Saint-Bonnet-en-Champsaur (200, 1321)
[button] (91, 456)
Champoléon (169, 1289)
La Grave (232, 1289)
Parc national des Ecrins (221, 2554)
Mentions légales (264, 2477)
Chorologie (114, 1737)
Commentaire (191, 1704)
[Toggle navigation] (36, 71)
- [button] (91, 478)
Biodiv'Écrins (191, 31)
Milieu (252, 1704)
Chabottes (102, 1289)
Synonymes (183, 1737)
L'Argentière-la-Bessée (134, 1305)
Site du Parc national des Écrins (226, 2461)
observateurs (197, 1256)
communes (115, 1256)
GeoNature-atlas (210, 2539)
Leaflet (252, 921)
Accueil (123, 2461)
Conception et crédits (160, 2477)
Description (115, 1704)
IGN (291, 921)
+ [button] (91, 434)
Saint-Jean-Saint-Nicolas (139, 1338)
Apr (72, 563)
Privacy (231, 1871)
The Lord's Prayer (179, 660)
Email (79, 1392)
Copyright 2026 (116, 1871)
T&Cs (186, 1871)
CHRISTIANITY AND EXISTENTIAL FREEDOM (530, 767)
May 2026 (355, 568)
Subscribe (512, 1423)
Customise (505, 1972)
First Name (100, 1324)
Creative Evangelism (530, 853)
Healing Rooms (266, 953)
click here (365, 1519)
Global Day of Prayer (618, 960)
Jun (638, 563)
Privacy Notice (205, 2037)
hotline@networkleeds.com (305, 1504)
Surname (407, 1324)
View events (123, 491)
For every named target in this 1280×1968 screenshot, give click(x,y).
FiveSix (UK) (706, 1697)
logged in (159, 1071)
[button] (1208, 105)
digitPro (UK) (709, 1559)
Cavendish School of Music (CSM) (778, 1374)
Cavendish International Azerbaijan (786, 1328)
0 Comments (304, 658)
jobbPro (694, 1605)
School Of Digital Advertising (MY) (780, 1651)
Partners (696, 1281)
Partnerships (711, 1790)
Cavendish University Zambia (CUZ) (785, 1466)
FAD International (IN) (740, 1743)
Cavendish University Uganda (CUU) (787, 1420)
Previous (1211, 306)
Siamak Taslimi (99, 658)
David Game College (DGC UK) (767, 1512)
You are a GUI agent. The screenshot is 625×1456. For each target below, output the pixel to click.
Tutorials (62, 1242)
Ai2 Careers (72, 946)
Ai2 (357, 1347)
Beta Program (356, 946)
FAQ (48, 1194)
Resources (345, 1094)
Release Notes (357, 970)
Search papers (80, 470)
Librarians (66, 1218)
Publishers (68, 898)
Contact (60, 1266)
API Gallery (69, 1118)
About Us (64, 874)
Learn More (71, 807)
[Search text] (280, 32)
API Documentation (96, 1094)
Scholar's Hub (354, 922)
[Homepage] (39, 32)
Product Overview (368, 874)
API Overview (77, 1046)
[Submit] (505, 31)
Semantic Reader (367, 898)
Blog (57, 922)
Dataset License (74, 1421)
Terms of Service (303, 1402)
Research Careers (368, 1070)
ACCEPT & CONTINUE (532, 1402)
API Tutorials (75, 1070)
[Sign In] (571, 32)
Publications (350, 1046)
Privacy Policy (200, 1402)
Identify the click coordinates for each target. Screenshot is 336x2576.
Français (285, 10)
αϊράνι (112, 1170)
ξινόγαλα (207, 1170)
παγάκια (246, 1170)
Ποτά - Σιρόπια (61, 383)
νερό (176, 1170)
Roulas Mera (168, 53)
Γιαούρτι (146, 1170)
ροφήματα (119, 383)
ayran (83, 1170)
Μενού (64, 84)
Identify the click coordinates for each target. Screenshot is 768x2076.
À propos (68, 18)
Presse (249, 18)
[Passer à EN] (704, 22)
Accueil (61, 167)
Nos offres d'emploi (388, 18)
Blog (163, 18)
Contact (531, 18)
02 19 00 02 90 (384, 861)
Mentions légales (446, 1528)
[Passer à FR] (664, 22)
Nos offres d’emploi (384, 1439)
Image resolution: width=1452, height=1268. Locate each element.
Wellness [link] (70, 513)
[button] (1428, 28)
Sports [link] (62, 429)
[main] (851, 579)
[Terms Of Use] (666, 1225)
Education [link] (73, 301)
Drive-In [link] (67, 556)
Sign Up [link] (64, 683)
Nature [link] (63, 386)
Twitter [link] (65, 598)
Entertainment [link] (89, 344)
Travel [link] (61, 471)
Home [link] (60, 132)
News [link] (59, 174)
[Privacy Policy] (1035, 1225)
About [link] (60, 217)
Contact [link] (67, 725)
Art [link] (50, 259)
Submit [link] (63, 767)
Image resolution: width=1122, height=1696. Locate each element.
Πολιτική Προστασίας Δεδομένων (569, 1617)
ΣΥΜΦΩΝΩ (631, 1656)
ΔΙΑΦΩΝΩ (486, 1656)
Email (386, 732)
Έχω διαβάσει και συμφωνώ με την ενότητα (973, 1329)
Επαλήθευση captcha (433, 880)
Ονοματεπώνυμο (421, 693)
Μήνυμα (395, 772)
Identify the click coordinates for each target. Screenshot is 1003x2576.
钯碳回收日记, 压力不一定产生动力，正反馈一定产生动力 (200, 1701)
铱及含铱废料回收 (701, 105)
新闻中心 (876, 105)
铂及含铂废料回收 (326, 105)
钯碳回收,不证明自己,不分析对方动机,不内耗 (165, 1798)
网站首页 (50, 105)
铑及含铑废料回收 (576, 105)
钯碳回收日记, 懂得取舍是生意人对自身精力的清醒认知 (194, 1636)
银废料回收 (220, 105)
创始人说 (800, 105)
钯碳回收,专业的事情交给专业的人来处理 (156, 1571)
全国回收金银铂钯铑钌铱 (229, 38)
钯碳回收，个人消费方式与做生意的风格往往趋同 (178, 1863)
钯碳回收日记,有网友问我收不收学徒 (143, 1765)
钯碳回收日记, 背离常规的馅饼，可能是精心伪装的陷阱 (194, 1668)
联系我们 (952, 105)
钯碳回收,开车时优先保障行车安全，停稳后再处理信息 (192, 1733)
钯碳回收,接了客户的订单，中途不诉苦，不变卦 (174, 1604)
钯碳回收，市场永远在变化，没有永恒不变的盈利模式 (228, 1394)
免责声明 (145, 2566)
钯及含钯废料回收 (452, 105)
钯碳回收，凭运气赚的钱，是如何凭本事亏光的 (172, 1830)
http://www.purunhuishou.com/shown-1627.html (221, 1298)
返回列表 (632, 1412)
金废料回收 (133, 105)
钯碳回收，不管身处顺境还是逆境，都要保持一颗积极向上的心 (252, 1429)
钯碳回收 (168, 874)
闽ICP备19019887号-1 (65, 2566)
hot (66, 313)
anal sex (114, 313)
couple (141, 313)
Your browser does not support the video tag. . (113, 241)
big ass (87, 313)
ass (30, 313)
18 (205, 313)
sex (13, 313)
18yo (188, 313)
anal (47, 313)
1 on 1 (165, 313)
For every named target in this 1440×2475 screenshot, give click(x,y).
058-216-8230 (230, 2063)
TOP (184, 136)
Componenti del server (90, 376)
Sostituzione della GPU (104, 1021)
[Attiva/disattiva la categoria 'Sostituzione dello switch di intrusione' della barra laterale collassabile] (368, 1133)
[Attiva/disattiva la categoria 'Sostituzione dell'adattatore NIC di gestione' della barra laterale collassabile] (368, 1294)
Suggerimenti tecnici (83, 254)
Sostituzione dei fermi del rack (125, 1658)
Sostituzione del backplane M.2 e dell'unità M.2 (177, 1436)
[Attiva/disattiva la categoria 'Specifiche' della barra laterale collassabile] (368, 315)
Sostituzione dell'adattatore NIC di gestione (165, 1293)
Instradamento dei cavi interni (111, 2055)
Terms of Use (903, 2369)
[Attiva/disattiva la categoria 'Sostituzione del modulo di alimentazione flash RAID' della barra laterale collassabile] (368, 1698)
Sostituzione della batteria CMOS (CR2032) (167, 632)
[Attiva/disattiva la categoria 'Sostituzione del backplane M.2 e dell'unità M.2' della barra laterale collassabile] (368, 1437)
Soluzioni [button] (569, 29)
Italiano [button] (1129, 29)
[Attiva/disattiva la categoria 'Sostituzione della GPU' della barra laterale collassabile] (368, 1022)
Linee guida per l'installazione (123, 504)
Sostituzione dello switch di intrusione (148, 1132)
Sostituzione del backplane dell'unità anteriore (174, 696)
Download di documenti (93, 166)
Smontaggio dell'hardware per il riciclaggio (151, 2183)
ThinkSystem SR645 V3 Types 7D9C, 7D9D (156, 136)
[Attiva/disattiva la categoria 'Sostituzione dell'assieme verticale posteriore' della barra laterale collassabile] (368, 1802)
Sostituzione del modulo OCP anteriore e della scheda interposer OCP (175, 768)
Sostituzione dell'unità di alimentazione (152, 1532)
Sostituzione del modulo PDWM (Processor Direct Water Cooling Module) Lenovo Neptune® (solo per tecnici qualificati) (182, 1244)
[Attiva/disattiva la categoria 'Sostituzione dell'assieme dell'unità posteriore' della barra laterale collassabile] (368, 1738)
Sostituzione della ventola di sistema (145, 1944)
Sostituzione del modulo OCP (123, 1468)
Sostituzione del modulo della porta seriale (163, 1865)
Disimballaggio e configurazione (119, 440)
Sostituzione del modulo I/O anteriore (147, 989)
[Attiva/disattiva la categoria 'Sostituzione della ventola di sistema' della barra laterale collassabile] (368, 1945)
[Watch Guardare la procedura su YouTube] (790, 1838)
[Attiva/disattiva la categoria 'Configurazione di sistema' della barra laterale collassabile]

● ● ● ● ● ● ●

YOUR GOAL: Could you lay out, as a Markdown table, the part of the data above that opens with the line containing "collassabile] (368, 1802)" and closes with the line containing "Sostituzione del modulo I/O", both of those lines included? Use a Row column for a running number and a Line column for each line, and leave out blank lines.

ANSWER FOR THIS EXERCISE:
| Row | Line |
|---|---|
| 1 | [Attiva/disattiva la categoria 'Sostituzione dell'assieme verticale posteriore' della barra laterale collassabile] (368, 1802) |
| 2 | Sostituzione del modulo OCP anteriore e della scheda interposer OCP (175, 768) |
| 3 | Sostituzione dell'unità di alimentazione (152, 1532) |
| 4 | Sostituzione del modulo PDWM (Processor Direct Water Cooling Module) Lenovo Neptune® (solo per tecnici qualificati) (182, 1244) |
| 5 | [Attiva/disattiva la categoria 'Sostituzione dell'assieme dell'unità posteriore' della barra laterale collassabile] (368, 1738) |
| 6 | Sostituzione della ventola di sistema (145, 1944) |
| 7 | Sostituzione del modulo OCP (123, 1468) |
| 8 | Sostituzione del modulo della porta seriale (163, 1865) |
| 9 | Disimballaggio e configurazione (119, 440) |
| 10 | Sostituzione del modulo I/O anteriore (147, 989) |